Home is now a flat-fronted Georgian town house on a hilly, honey-coloured terrace in Bath. Vicky is nearby, and through her, Lucy is slowly starting to meet like-minded people. She’s volunteering at Umbrella, the refugee charity in Bristol that caught her eye nearly a year ago, when she was first planning to leave Marcus. It’s an unpaid position, but she has been assured that she will be considered for the next suitable permanent vacancy. Megan, at Pink Square, has generously agreed to give her a reference, even though Lucy’s employment with them was short-lived and fraught with problems. Problems caused by Jason Fox.
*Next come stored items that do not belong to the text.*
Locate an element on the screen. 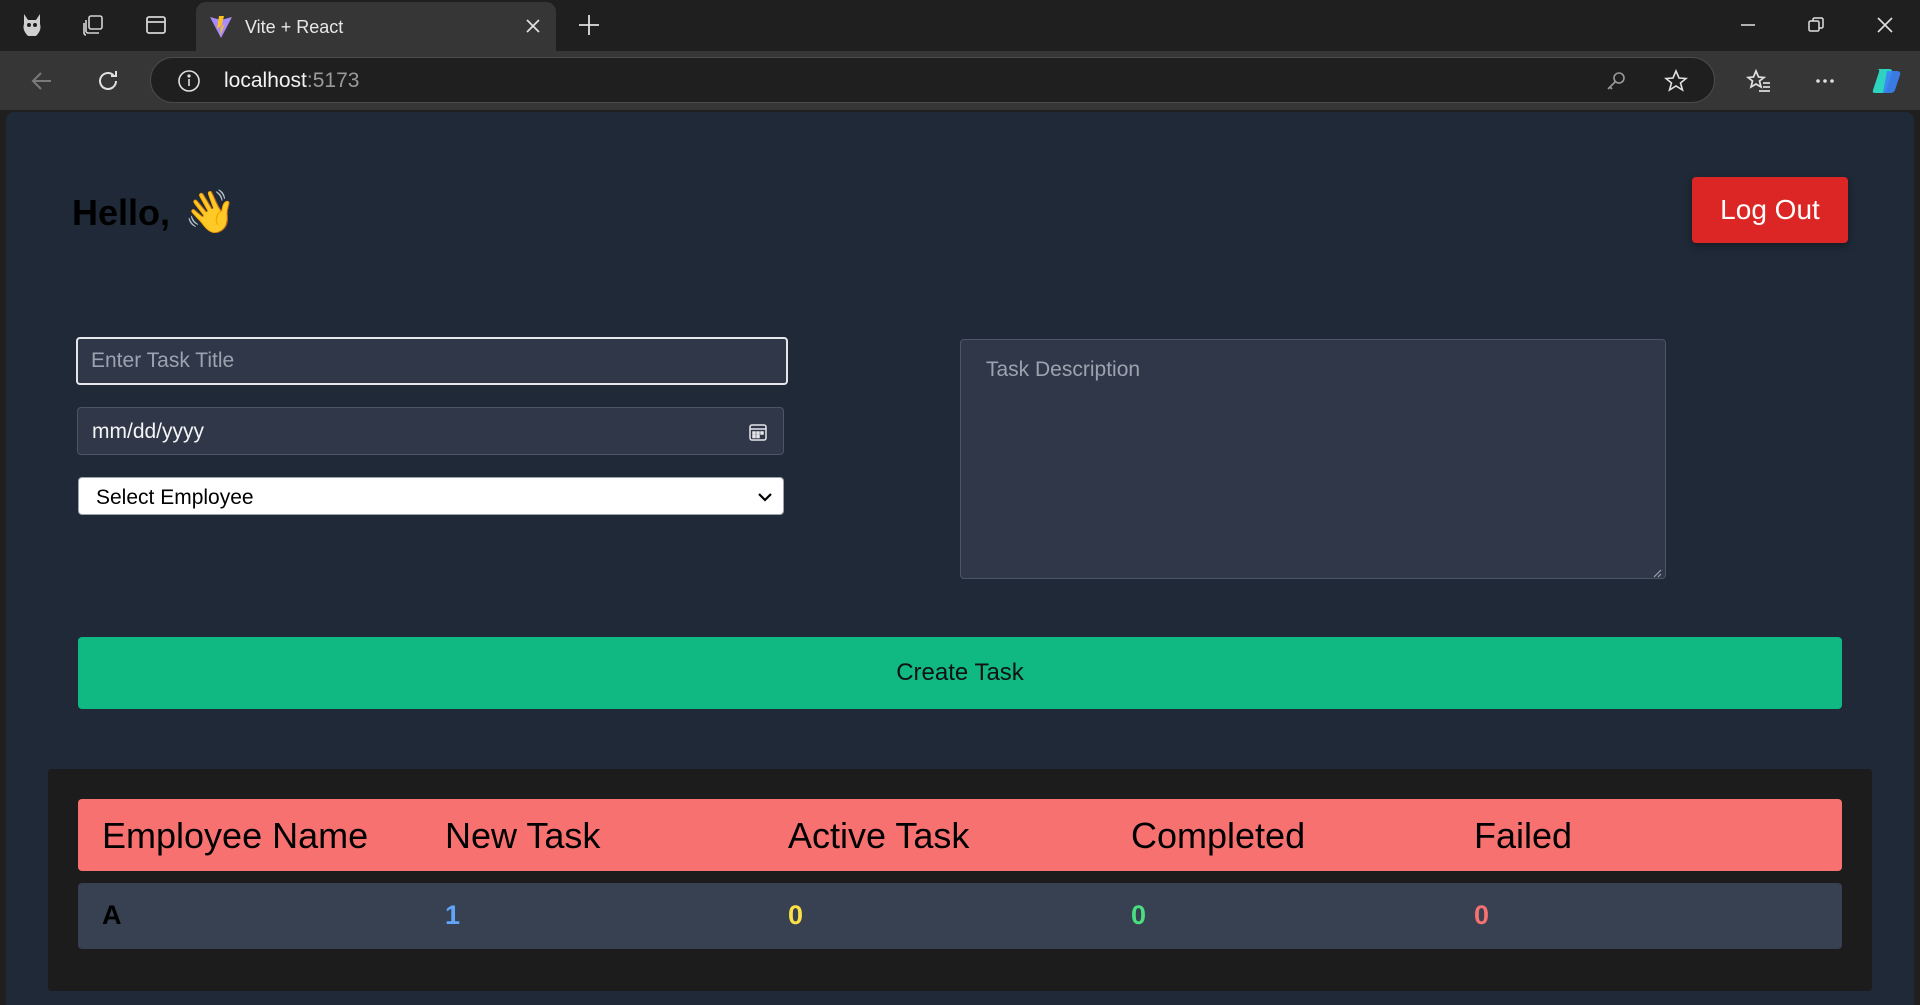 The image size is (1920, 1005). chevron-down-icon is located at coordinates (765, 497).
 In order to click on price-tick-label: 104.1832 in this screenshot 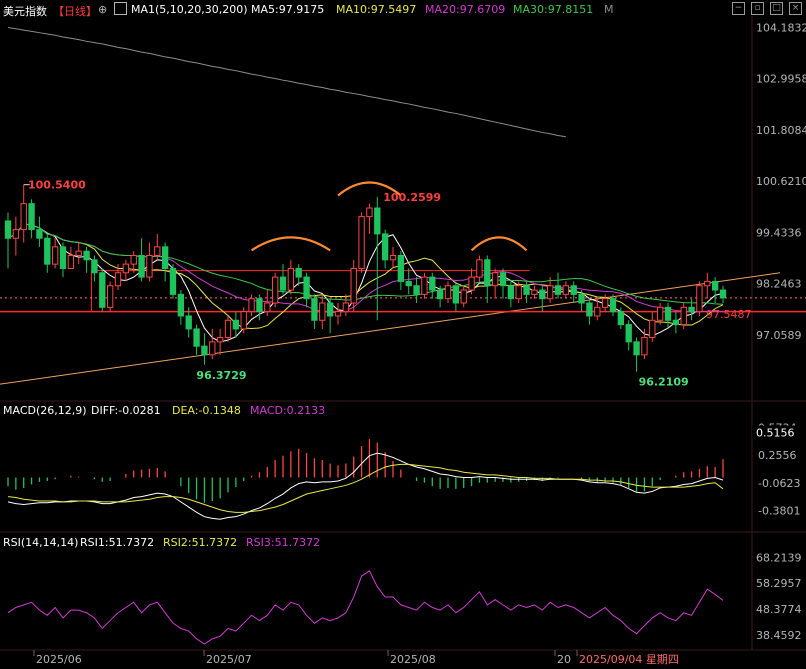, I will do `click(781, 28)`.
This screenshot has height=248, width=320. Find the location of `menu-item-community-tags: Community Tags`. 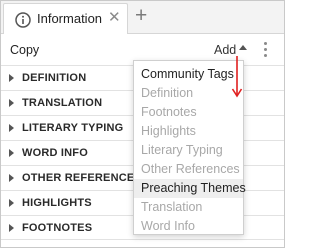

menu-item-community-tags: Community Tags is located at coordinates (188, 74).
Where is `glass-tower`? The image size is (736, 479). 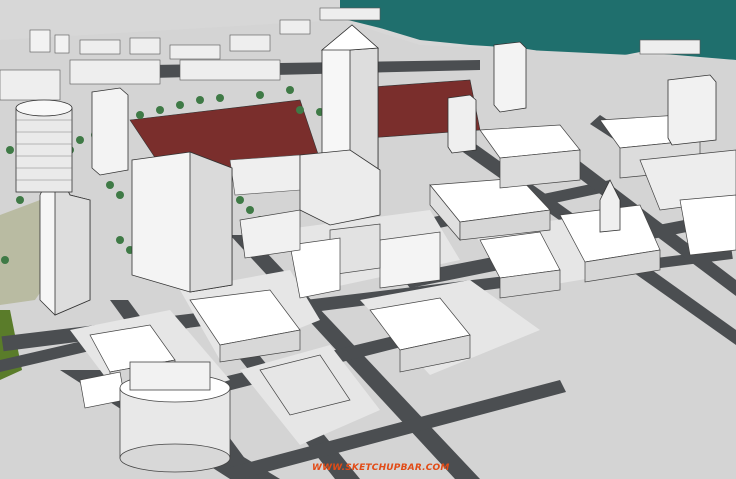
glass-tower is located at coordinates (44, 150).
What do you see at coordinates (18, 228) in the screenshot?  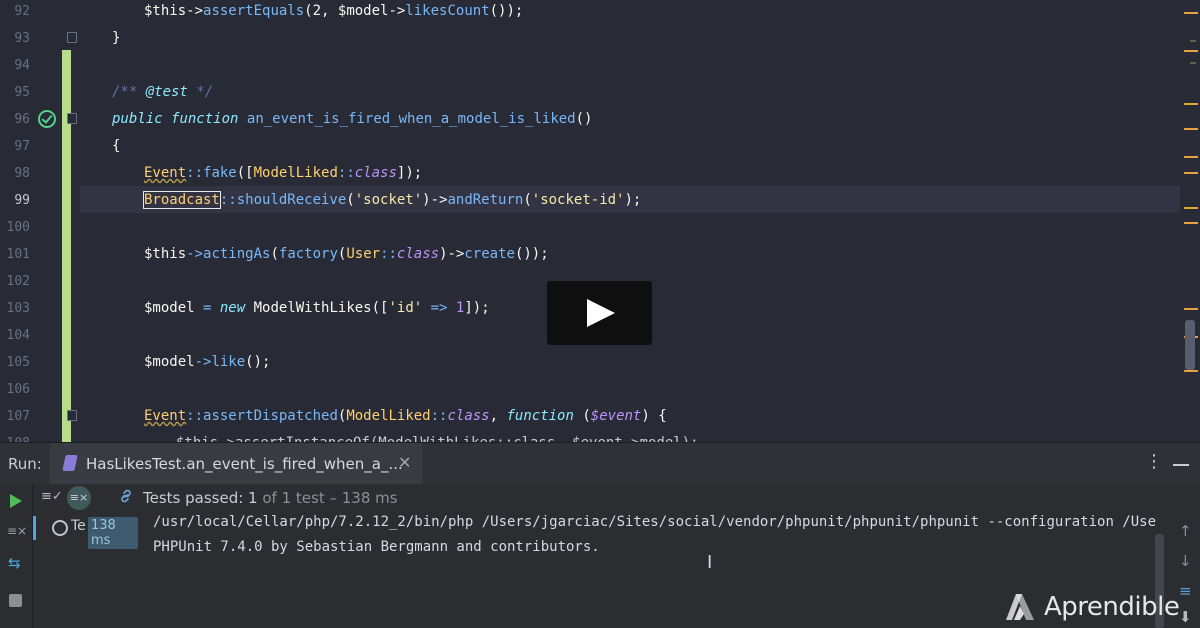 I see `line-number: 100` at bounding box center [18, 228].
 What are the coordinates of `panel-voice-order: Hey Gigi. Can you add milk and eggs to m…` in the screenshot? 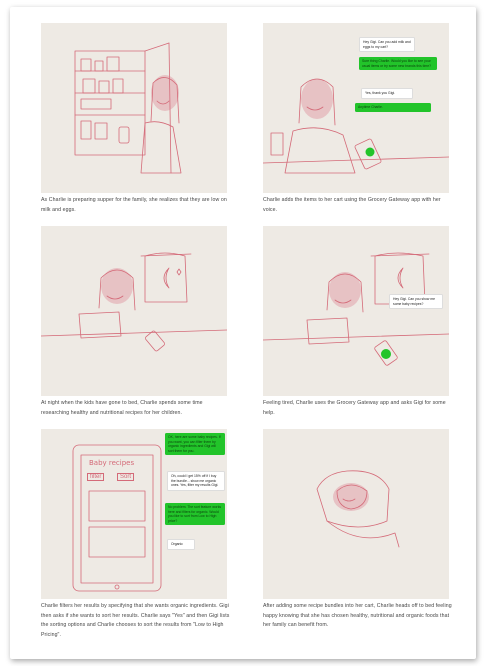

Fox’s body was discovered by anglers a few weeks after Lucy and Adele dropped it into Blackwater Pond. The discovery warranted a small piece in the local news but did not become a national story. He had made plenty of enemies during his time in prison and was on the wrong side of a local gang after drug deals he was involved in turned sour. So there was neither shock nor surprise when he was killed. Although the article mentioned briefly that Adele (‘a local woman known to Fox’) was questioned by police, she was not arrested or charged. Nor did she ever mention Lucy’s name in connection with Jason Fox. She kept her pact of silence, and so did Lucy. Just as she had all those years ago.
In November, DC Andrewes followed up with Lucy, wanting to know if she was still being harassed by whoever was passing themselves off as Denny Renard. She wasn’t, Lucy told him truthfully: it had stopped. But she let him know that she had put her house on the market anyway, and was planning to leave London. Given the absence of recoverable DNA from the paper fire bomb, Dale Andrewes said that he would mark the case as inactive for now. But, of course, she was welcome to get in touch if there was any further trouble.